No queda compasión para los cuerpos negros asesinados. La gente selecciona y escoge las causas con las que se quiere identificar y por las que quiere dar un paso al frente. En eso, el antirracismo sale perdiendo porque nadie da un paso al frente; al contrario, se tiende a recular y a esconderse.
Se practica un antirracismo performativo y de mentirijilla. La gente llora la muerte de George Floyd, pide #asiloya para las mujeres afganas (que han sido olvidadas apenas un año después y relegadas en importancia a causa del conflicto entre Ucrania y Rusia), dicen que no son racistas porque no ven colores, ven personas. Pero cuando hay muertes en el mediterráneo, no ven personas, ven migrantes. Y esa es una categoría que no despierta ningún tipo de reacción. Silencio.
Y cuando decimos que España es racista todas esas personas se sienten ultrajadas, y vierten sus lágrimas blancas dolidas por la ofensa. “¡Yo no soy racista! Tengo una amiga negra”, claman. Como si eso sirviese de algo. Qué pensarán vuestras amigas negras cuando ven que no os pronunciáis sobre la muerte de personas que se parecen a ellas. Ah, no. Es que las que somos de aquí somos diferentes. Tenemos el Sello de Aprobación de la Blanquitud, porque estamos integradas. Y se os debería caer la cara de pura vergüenza por hacer esos planteamientos de mierda, pero no. Sonréis con orgullo.

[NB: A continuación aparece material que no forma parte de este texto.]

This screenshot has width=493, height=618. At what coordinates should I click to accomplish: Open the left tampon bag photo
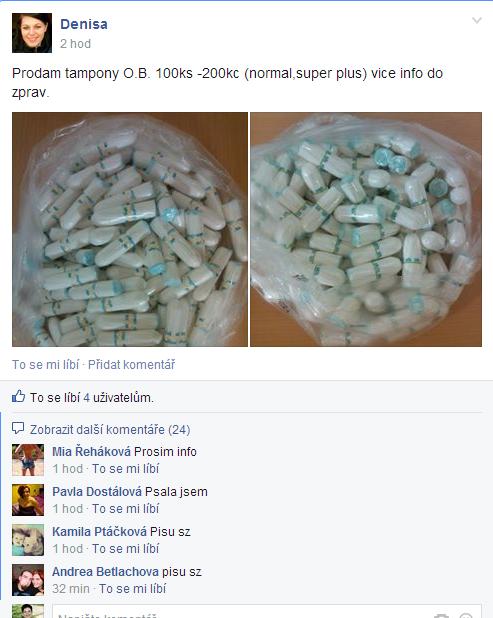point(130,229)
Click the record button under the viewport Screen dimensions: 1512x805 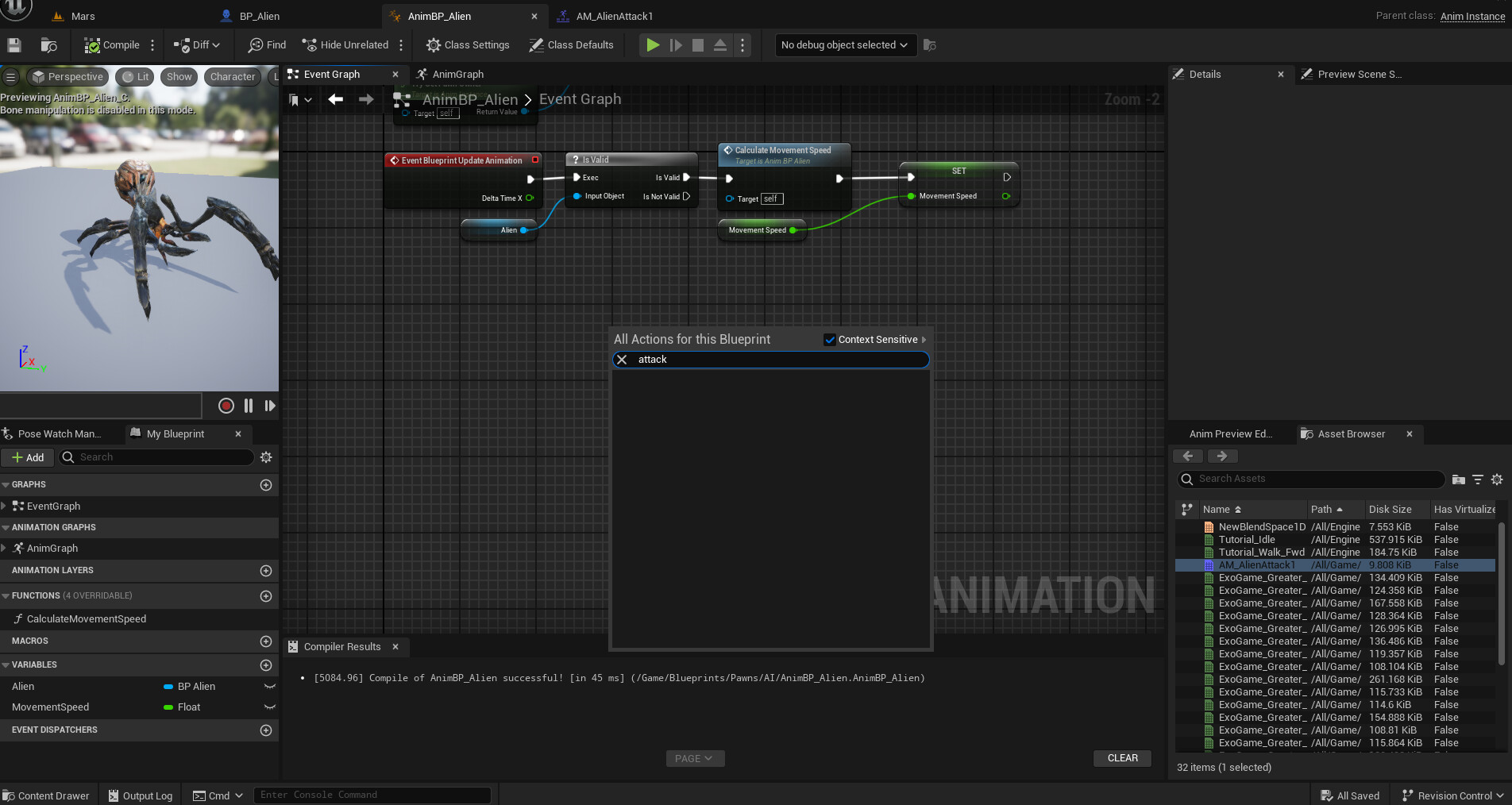[x=226, y=406]
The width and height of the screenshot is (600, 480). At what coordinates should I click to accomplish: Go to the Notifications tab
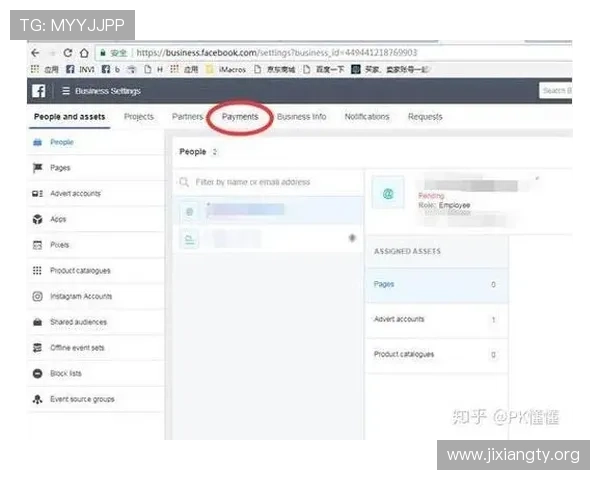tap(366, 117)
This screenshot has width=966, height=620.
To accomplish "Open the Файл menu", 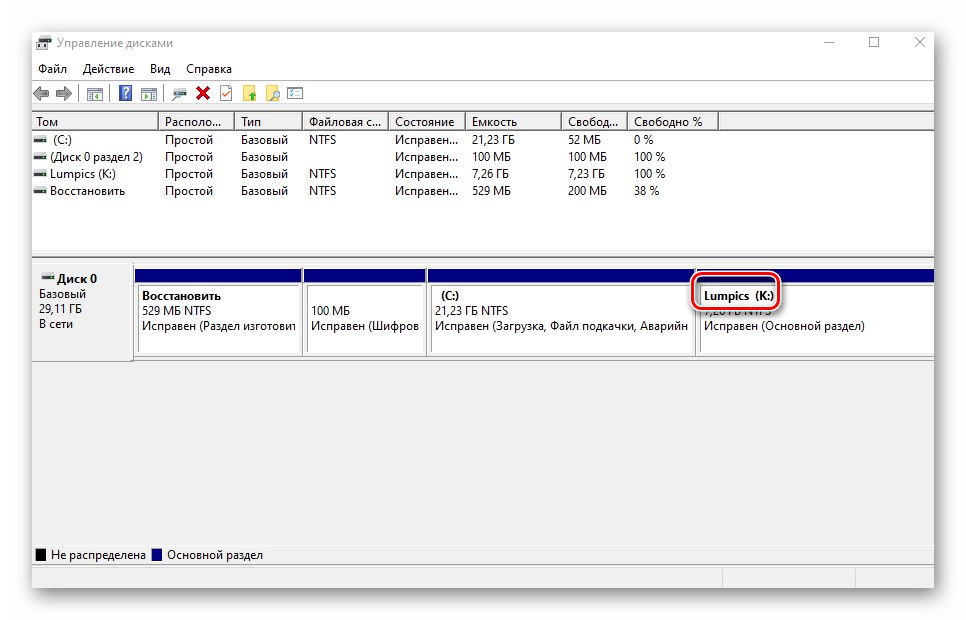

La gente blanca es selectiva en su compasión. Y ahora hay demasiada preocupación en ver cómo El cuento de la Criada empieza a dejar de ser una distopía en Estados Unidos. Toda la atención y la alarma se la lleva algo que está sucediendo a miles de quilómetros. Y, en una proporción inversamente macabra y desafortunada, el riesgo en las vidas estadounidenses, que están más lejos, se llevan más atención que las vidas perdidas de personas africanas, que suceden en las costas del estado español. Pero sí, claro, lucháis por los derechos de todas. Ya no os creo más.
La desesperanza era latente ayer en la plaza de Idrissa Diallo. Lo sigue siendo hoy y lo seguirá siendo en tanto que estas necropolíticas se sigan cobrando las vidas negras de nuestros hermanos y hermanas. Y mientras los medios que cubren la masacre se limitan a bombardear con las imágenes de nuestros muertos, incentivando el espectáculo y la pornografía de nuestro dolor, en vez de buscar sus nombres, sus apellidos y sus historias, nosotras nos miramos a los ojos y nos decimos en silencio que no sabemos que hacer ni cómo transitar tanta violencia. Así que nos abrazamos y nos acuerpamos para hacernos saber que nos tenemos las unas a las otras a pesar del dolor.